[Text under study — start]
Blog

November 17, 2023

Reporting on the Big Dig for the Boston Globe: An Interview with Peter Howe

By Katherine Adam

Katherine Adam-1

I’ve been riveted by the GBH podcast series, The Big Dig. It’s a stellar piece of journalism digging into all aspects of the megaproject – from Boston’s history of anti-highway activism to the privatization of public works to our region’s ambition to dream big with infrastructure.

For me as a communicator, one of the most compelling parts of the series has been the inside look at how the media approached coverage of the Big Dig. I was delighted to hear that the podcast included my colleague Peter Howe, formerly of the Boston Globe, who estimates he wrote roughly 400 stories on the project over seven or eight years – first as a transportation reporter, then as a State House reporter, then as a health, science, and technology reporter.

Following up on his podcast appearance, I asked Peter some further questions on media coverage of the Big Dig and how the project continues to shape public conversation about transportation in the region.

 

  1. What were your first thoughts when you heard they were doing a podcast on the Big Dig?

Excited, curious to see whom they would choose to interview, amazed to realize that covering this story was literally half a lifetime ago. Worried about revisionist history seeping through—but I credit [producer] Ian Coss and his team for doing a superb job of finding all the right people to interview and bringing smart, journalistic skepticism and balance to building the podcasts.

 

  1. How do you think the Big Dig would be covered in today’s media landscape?
[Text under study — finish]
[Dataset extract — start]
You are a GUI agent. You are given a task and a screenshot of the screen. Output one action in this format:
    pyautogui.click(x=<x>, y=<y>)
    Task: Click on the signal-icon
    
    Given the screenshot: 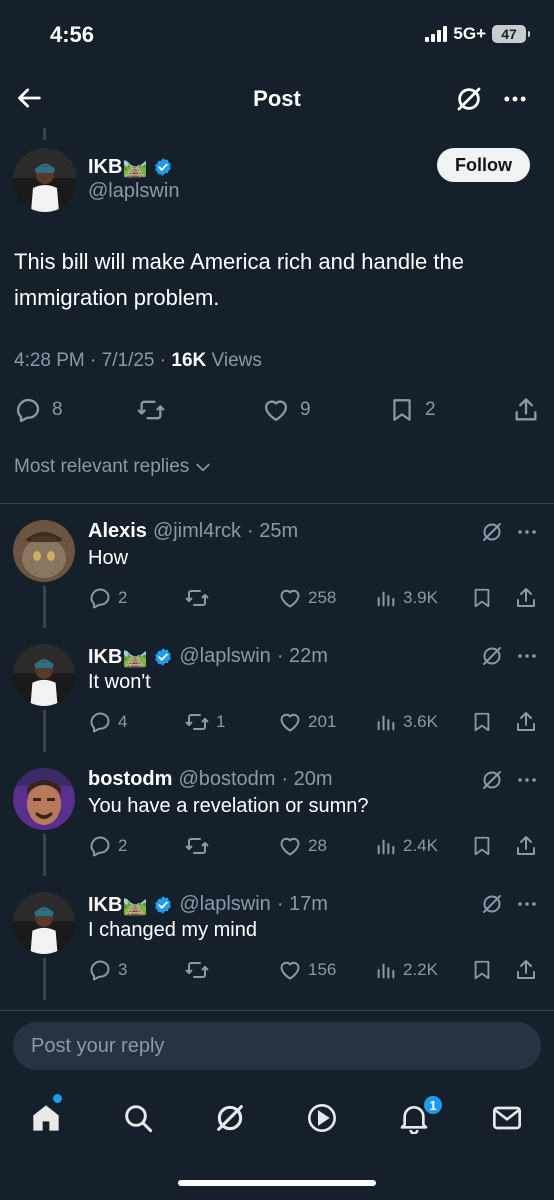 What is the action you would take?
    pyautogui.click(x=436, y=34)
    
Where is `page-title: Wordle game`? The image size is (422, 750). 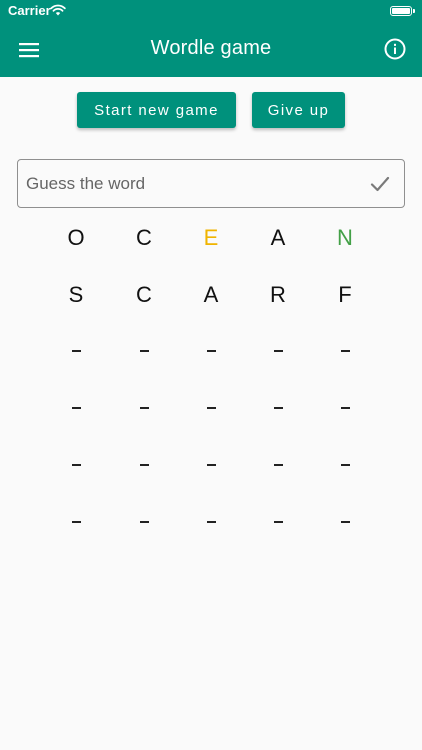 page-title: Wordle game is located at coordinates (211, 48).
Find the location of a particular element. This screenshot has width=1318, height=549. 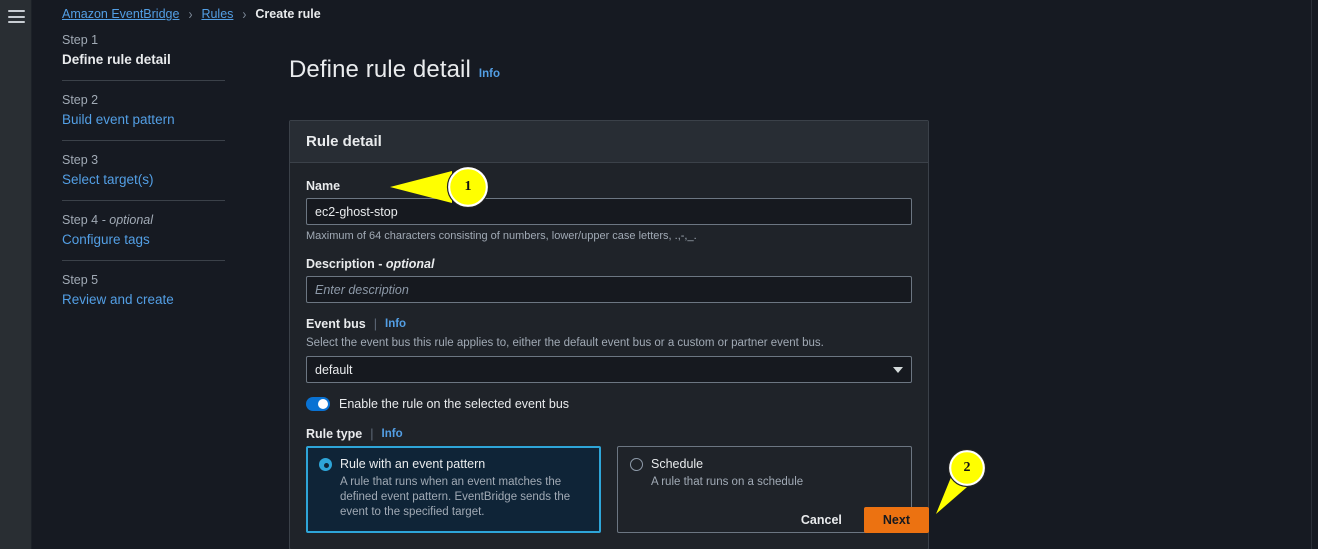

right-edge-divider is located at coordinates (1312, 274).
[Dataset extract — finish]
[Dataset extract — start]
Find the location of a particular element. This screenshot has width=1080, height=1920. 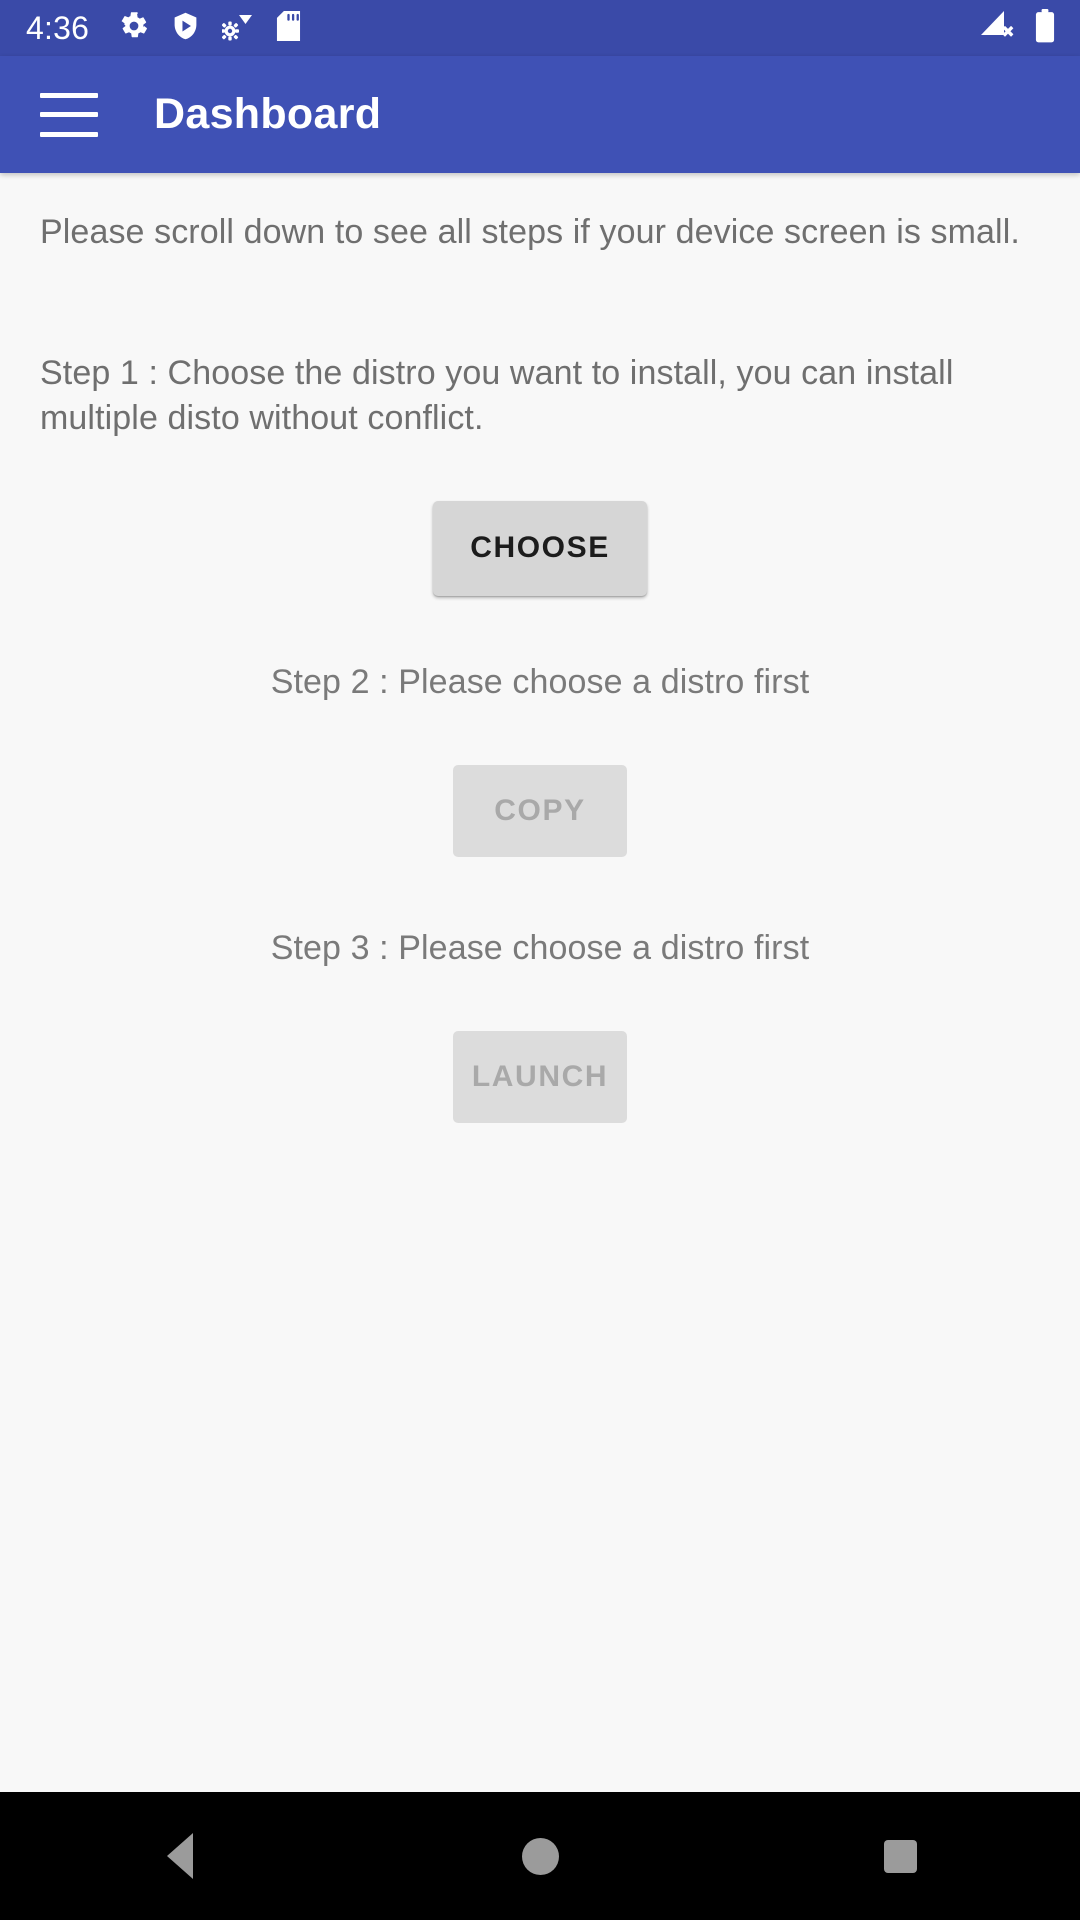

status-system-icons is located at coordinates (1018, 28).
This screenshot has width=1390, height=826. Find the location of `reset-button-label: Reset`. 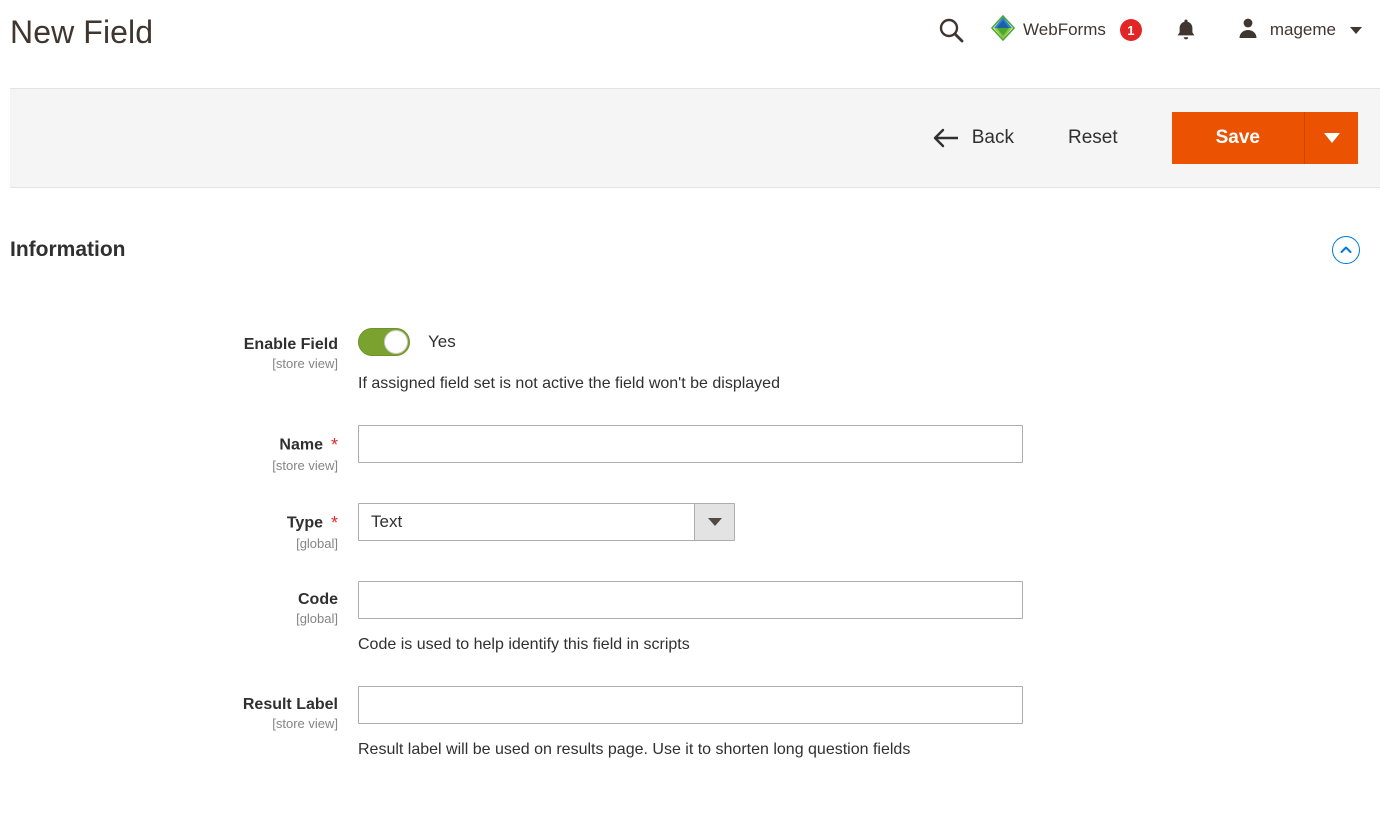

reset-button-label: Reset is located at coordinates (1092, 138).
[Dataset extract — finish]
[Dataset extract — start]
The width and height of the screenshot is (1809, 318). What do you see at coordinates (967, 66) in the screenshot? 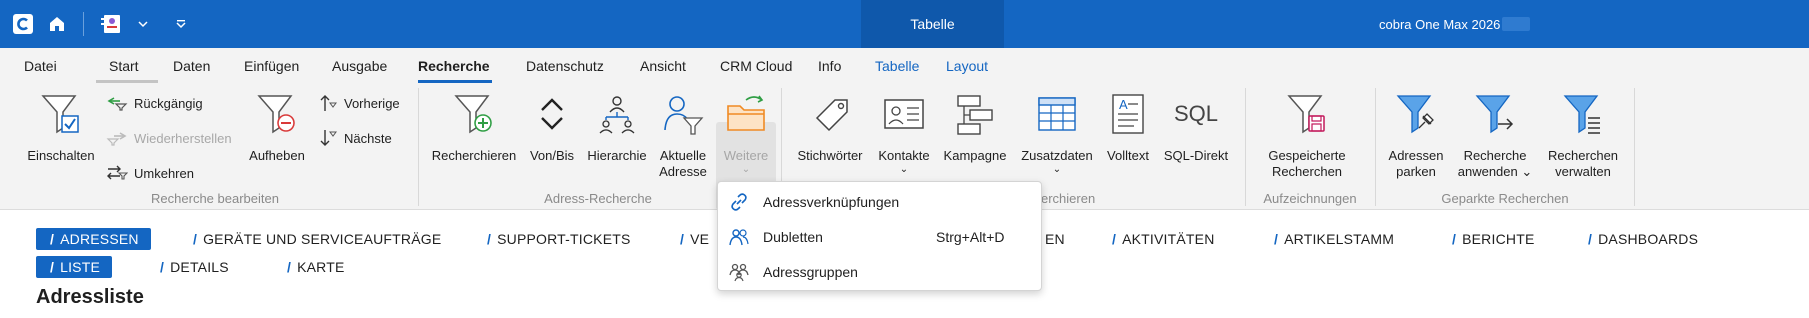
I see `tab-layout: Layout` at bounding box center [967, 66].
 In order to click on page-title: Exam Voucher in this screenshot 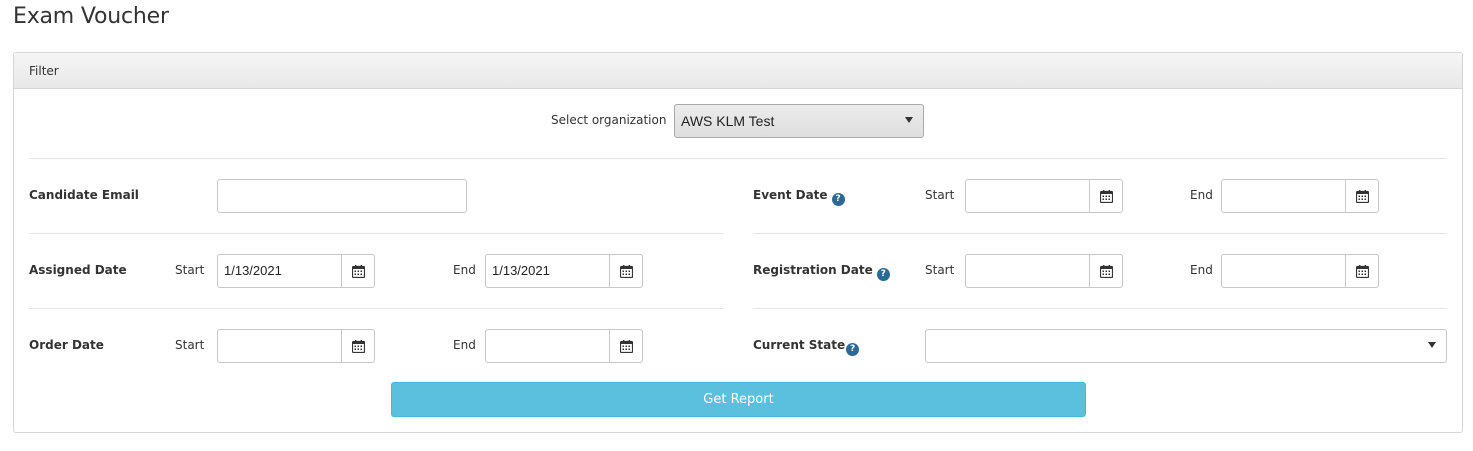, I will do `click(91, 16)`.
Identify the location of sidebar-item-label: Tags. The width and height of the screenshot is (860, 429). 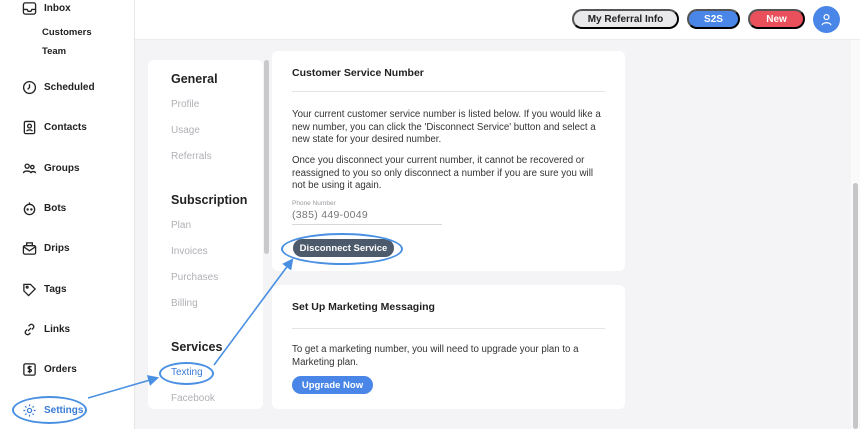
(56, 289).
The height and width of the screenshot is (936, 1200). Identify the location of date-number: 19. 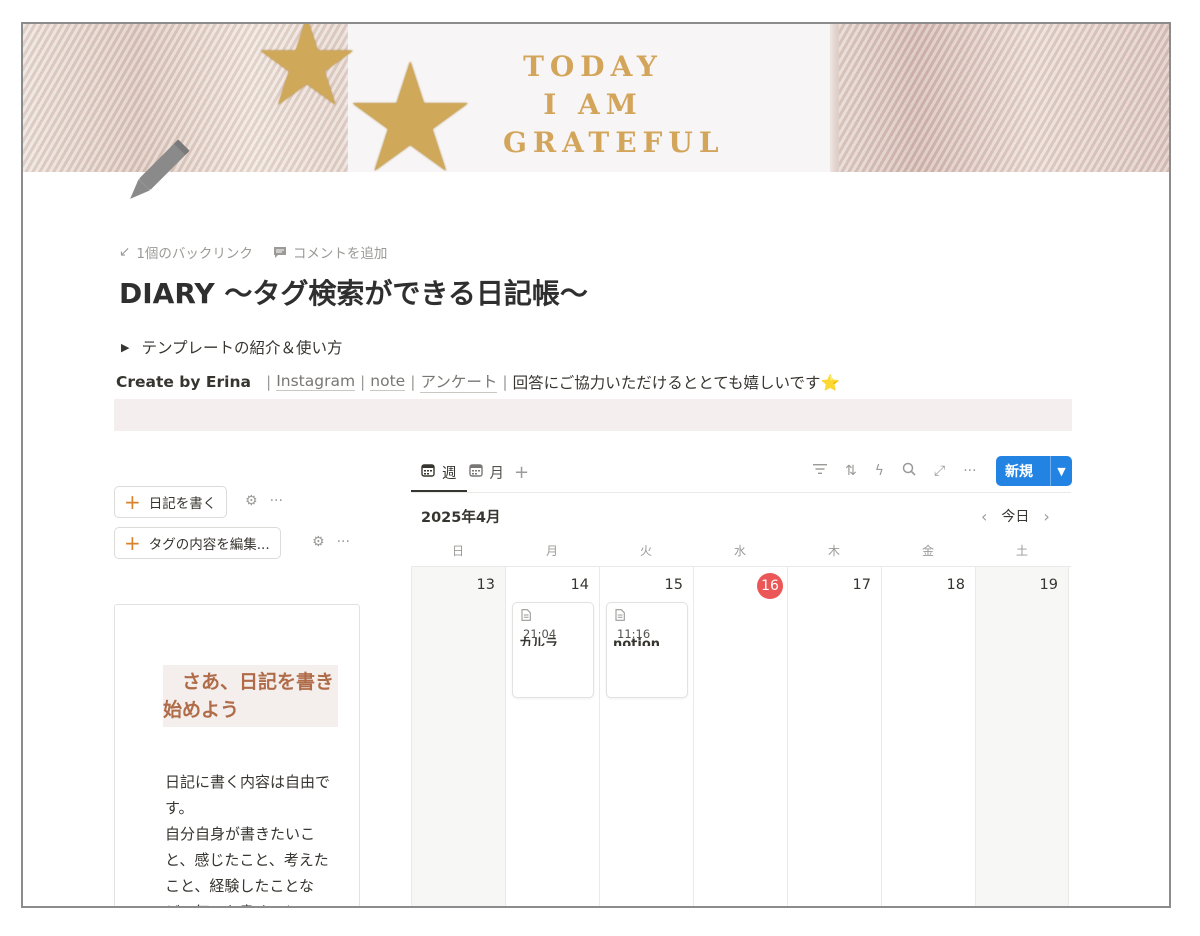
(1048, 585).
[Dataset extract — finish]
» **Questions on the material**
1. Retype the Big Dig interview from "By Katherine Adam" up to and including "big with infrastructure.".
2. Extend the interview with Peter Howe on Big Dig coverage, starting after its final line.
The data has no connection to the interview about Big Dig coverage.

» **Per-task answers**
1.
By Katherine Adam

Katherine Adam-1

I’ve been riveted by the GBH podcast series, The Big Dig. It’s a stellar piece of journalism digging into all aspects of the megaproject – from Boston’s history of anti-highway activism to the privatization of public works to our region’s ambition to dream big with infrastructure.

2.
Inadequately, and with a huge amount of Big-Dig-controlled and -generated coverage of itself pushed across social media and sponsored channels.

In the late 1980s and early 1990s, there were, I would estimate, something like 5 to 10 times as many working journalists in Greater Boston as there are now, including dozens of reporters at the State House and vastly larger staffs at the Globe, Herald, Boston Business Journal, CommonWealth Magazine, and a trove of strong regional papers like the Patriot-Ledger and Lowell Sun and vibrant local weeklies. We had far more journalists producing journalism, with each one much freer to focus more sharply and dig more deeply than today’s wildly overworked newspeople. I fear if I were covering the Big Dig today for the Globe, it would be one of about five “beats” I’d have to juggle simultaneously.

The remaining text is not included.